Due di loro erano in viaggio e sono stati bloccati, mentre gli altri avevano un piede pronto a decollare. Secondo l’OMS si tratta soltanto di un problema di visti non autorizzati anche se il direttore generale dell’organizzazione – Tedros Adhanom Ghebreyesus, di solito molto amichevole con Pechino – si è definito “deluso” dalla lentezza dell’iter.

Una portavoce del governo cinese ha spiegato come l’intero team debba “sottoporsi alle procedure necessarie per l’ingresso nel paese” e ha parlato di “discussioni in corso con le autorità”, lascando intuire dei contrasti più profondi.

Sembrerebbe un gioco delle parti dietro il quale emerge, ancora una volta di più, la grande tensione che circonda questa indagine dell’OMS. Pechino sulla carta afferma di esserne favorevole ma in pratica sta cercando in vari modi di ostacolare la ricerca.

Il dibattito sulle origini del virus è straripato dalla dimensione scientifica per assumere carattere politici. La dittatura comunista di Pechino, già di suo allergica a interferenze esterne, si è resa ancora più ostile alle critiche. Non dimentichiamo come, nel mese di luglio, a due tecnici dell’OMS fu impedita la visita a Wuhan.
Solo dopo settimane, al termine di lunghe contrattazioni, l’Organizzazione riuscì ad ottenere da Pechino l’autorizzazione a visitare la città del primo focolaio globale, ma con il vincolo che fossero gli esperti governativi a condurre le prime ricerche sul campo.

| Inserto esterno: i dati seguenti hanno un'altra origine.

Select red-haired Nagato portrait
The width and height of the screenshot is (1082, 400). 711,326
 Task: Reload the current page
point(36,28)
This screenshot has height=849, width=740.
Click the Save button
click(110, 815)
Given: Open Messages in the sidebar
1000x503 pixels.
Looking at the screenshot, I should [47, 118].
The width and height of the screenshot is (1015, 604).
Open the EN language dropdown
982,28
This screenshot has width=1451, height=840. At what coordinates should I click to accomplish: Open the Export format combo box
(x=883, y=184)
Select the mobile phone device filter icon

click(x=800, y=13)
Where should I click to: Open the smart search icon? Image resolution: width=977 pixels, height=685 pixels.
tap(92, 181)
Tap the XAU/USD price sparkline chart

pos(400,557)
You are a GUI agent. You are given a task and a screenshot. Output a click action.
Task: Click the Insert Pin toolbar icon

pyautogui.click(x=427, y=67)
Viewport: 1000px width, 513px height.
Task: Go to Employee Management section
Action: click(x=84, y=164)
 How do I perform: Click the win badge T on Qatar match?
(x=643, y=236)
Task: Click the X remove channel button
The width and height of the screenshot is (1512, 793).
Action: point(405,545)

Nonostante l’annuncio del mese scorso, in cui l’OMS promise l’inizio delle indagini a gennaio, si scopre in queste ore che i ‘visti’ tarderanno. Ma non è tutto: subìto dopo l’atterraggio nella terra del Dragone, tutto il team si dovrà sottoporre a due settimane di quarantena.

Ad ogni modo la Cina continua con la propria campagna di disinformazione sulle origini del virus, cercando di sfruttare le note incertezze scientifiche per accreditare altre ipotesi sul patogeno. La linea scelta dal regime è che il Covid sarebbe arrivato a Wuhan dall’estero, attraverso dei prodotti surgelati importati.

Infatti, ogni nuovo focolaio che spunta in Cina viene sistematicamente ricondotto dagli scienziati e dalla stampa a questo canale. La narrazione logica dà allora grande risalto a tutti gli studi che retrodatano l’inizio dell’epidemia prima di quella ufficialmente riconosciuta dal regime, ovvero dicembre 2019.

Non a caso, la scorsa settimana, il ministro degli Esteri Wang Yi ha blindato questa posizione: “Sempre più ricerche suggeriscono che la pandemia è stata causata da diversi focolai in varie parti del mondo”. Quindi l’indagine sulle origini dovrebbe coinvolgere vari Paesi e non la sola MadrePatria. Tra i paesi in questione spicca anche l’Italia.

La comunità scientifica cinese sostiene che il passaggio del virus dagli animali all’uomo potrebbe non essere avvenuto a Wuhan, anche se non ci sono elementi di prova utili ad ipotizzare come il patogeno si sia sviluppato fuori dalla nazione. In ogni caso, siccome Wuhan è il luogo in cui la trasmissione di massa è stata rilevata per la prima volta, è normale che le indagini sulle origini abbiano inizio da lì.

Ma con questo atteggiamento, una ricerca difficilissima rischia di diventare (quasi) impossibile.